If we engage in pure speculation, there are a few outfield talents, right-handed or otherwise, who could be available. The Rockies could look to move Carlos Gonzalez. The Reds could move Jay Bruce. The Nats could move Jayson Werth or Ryan Zimmerman. And yes, it's within the realm of possibility that the Marlins move Stanton, too.
But why give up a bevy of prospects for one of these players—if said players are available at all—when all it takes to lock down Cespedes now is some measure of financial flexibility?
Earlier this week, WEEI.com's Alex Speier took a look at what a Cespedes contract extension might look like, using a variety of recent free-agent contracts and extensions to give us an idea as to what Cespedes might earn.
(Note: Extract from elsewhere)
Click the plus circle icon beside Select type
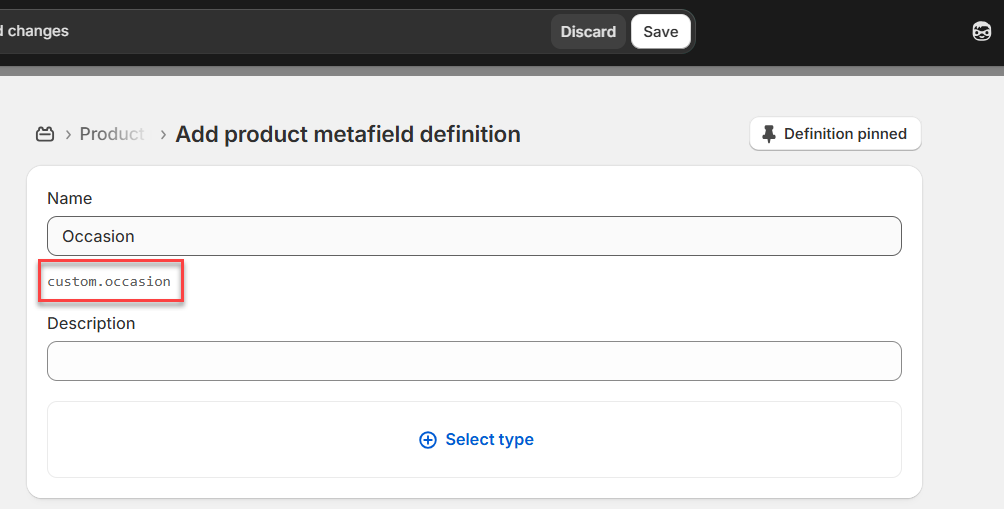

On the low end of the spectrum, Speier references the four-year, $48 million agreement Nick Swisher reached with the Indians and the four-year, $60 million agreement Curtis Granderson reached with the Mets.
On the high end, Speier mentions the five-year, $75 million contract signed by B.J. Upton, and the five-year, $90 million extension signed by Hunter Pence.
An extension for Cespedes may very well fall closer to the Pence side of the equation than the Granderson side. But it's not so crazy to think that Cespedes could be worth a deal that pays him between $17 and $18 million a year.
Plus, even if Cespedes doesn't fully live up to his contract, the Sox can afford to take somewhat of a financial hit. Dustin Pedroia represents their only significant financial investment beyond 2015, and the organization has done well to avoid the shackles that come with giving out seven- or eight-year deals to hitters and five- or six-year deals to pitchers.
By locking up Cespedes to a four- or five-year deal sometime between now and next April, the Red Sox will assure themselves of having the services of one of the better right-handed power hitters in the game for the next half-decade. Given the dearth of right-handed power in the game right now and Boston's financial flexibility, it's a move they should make.